Aside from the obvious safety and security concerns, there are many other factors to be taken into consideration.

  • The Oklahoma law may violate the Fifth Amendment to the Constitution: “No person shall […] be deprived of life, limb, or property, without due process of law[…]”. A reasonable argument could be made that the law deprives the property owner of his ownership rights, by requiring the owner to admit persons he would otherwise bar from his premises.

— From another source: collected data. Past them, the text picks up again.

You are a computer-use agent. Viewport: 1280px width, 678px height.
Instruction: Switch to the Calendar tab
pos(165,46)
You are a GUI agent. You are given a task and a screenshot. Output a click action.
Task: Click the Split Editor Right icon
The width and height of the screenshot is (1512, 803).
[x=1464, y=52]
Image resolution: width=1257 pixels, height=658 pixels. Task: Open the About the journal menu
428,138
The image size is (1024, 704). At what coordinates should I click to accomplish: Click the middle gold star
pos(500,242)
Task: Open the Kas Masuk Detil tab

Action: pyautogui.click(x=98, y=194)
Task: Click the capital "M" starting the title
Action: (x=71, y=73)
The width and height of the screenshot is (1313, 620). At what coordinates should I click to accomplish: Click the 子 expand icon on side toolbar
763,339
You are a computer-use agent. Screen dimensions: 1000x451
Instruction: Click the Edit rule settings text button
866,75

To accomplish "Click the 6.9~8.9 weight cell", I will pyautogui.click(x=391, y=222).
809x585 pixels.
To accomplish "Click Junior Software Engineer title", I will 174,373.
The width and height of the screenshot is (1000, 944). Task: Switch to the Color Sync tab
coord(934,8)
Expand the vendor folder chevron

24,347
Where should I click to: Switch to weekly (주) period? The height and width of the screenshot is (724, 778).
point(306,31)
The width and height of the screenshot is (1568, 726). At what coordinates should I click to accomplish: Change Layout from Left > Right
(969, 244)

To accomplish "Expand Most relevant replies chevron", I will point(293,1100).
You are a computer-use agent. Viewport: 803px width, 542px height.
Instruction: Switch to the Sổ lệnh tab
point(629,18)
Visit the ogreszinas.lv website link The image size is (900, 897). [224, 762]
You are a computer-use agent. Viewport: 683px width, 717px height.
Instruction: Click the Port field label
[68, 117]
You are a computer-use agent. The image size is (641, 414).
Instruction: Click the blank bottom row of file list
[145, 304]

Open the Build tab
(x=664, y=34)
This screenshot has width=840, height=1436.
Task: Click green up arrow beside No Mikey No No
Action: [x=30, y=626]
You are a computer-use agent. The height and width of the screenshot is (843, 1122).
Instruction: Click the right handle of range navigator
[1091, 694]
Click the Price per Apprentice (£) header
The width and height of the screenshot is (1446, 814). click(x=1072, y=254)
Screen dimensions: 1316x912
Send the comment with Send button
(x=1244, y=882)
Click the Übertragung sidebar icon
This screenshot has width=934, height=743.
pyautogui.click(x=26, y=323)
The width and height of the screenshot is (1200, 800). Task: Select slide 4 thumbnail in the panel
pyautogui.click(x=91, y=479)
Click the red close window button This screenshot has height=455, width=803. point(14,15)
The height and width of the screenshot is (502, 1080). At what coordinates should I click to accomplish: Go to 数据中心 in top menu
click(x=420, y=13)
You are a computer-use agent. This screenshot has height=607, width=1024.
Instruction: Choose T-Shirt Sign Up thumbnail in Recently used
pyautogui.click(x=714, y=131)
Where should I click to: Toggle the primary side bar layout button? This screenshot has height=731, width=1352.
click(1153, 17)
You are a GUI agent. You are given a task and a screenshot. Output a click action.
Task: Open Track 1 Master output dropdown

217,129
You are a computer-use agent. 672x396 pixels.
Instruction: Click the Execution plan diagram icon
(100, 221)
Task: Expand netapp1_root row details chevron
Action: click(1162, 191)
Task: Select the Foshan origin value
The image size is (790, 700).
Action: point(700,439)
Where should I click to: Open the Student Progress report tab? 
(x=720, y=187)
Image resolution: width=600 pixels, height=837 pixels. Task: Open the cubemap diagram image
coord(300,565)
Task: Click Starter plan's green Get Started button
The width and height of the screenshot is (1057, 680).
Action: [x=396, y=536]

  • The Fourteenth Amendment’s “due process” clauses may also be violated: “No State shall make or enforce any law which shall abridge the privileges or immunities of citizens of the United States; nor shall any State deprive any person of life, liberty, or property, without due process of law; nor deny to any person within its jurisdiction the equal protection of the laws.” In effect, the property owner is deprived of equal protection of the law.

  • The Occupational Safety and Health Act (OSHA) obligates “each employer [to] furnish to each of his employees … a place of employment which [is] free from recognized hazards that are causing or are likely to cause death or serious physical harm to his employees.” Certainly getting shot would qualify as “serious physical harm”.

  • Employers have a generally-recognized right to set basic work rules and regulations. The Oklahoma law appears to be in conflict with this right.

These “forced entry” laws put employers in the untenable position of having to provide a safe workplace, while being legally banned from prohibiting guns in the workplace.

It’s no secret that incidents of workplace violence are increasing. Logic would dictate that workplace homicides – the vast majority of which are committed with guns – could be reduced by widening the prohibition of guns in the workplace and by tightening the requirements for buying and carrying them.

But the nutcases at the NRA don’t agree. They want every drunk, mouth-breathin’, Bible-thumpin’, hooker-humpin’, sister-marryin’, rifle-rack-in-the-pickmup neocon wingnut to carry his piece wherever he goes.